The point is, nature doesn't produce the require pre-cursor, and this isn't
an argument against pre-planning of pre-cursors. If it were a valid
argument, would it then be a valid argument against TE?
I don't think so. Its an important distinction because Miller either is a
TE or he is not a TE. I've always thought Miller was a TE. But it is
becoming clear that his argument is that Behe's pool table is covered with
all green balls. He is saying to the Dover court that there are no red
billiard balls on the table because red billiard balls don't exist and
aren't allowed to exist. That is actually an anti-TE argument (as far as I
can tell). So I have been changing my mind about what I believe that Miller
believes. I hope I am not being unfair to him.
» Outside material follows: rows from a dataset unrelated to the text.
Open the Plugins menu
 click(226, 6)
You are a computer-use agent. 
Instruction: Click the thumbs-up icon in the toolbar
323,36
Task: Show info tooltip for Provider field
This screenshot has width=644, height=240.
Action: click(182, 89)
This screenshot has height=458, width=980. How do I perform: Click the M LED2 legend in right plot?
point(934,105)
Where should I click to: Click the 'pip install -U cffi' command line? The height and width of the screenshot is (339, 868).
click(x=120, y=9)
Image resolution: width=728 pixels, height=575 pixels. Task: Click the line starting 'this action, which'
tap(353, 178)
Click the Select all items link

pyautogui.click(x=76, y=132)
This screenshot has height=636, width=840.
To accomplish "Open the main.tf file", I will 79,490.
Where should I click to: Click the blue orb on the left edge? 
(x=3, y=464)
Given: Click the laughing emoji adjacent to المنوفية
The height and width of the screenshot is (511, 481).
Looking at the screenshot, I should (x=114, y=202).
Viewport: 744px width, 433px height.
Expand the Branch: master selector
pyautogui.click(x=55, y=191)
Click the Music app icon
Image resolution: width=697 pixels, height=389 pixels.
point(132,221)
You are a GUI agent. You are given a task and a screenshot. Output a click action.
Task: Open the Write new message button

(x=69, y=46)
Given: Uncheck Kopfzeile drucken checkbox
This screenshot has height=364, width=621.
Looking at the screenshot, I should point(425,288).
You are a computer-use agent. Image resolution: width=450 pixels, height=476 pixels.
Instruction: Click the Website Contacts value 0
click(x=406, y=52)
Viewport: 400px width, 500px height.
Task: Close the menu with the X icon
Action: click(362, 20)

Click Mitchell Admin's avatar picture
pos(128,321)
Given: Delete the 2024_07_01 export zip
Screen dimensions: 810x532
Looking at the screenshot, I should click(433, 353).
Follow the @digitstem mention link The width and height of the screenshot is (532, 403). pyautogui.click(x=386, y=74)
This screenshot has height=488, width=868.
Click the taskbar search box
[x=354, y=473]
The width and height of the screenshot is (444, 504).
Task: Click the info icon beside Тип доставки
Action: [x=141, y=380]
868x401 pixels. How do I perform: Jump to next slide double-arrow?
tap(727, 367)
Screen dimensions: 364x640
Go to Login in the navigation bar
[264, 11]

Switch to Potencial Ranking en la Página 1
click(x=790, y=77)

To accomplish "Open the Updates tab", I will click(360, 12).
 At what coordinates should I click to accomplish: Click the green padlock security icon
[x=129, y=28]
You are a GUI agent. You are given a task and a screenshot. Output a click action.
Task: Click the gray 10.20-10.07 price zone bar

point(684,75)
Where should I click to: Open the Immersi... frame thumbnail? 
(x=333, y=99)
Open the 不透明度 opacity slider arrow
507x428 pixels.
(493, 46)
> The only difference is that Behe goes into great detail trying to explain
> how it can’t be done by known “Darwinistic evolutionist” mechanisms, but
> Paley could have (and maybe did?) done the same thing (explaining why/how
> known science of his day could not explain evolution for humans).
>
>
>
> I would like to know what is so different about Behe, compared to Paley.
> Paley has a ‘complexity’ argument with the watch, and Behe introduces
> irreducible complexity, but both are proposing ID because known science
> can’t explain it… yet.
>
>
>
> It is interesting to me that Paley’s argument for the biological creation
> of man is not discarded because it is wrong with the idea of complexity, but
> because the evolutionary process has evidence “beyond a reasonable doubt.”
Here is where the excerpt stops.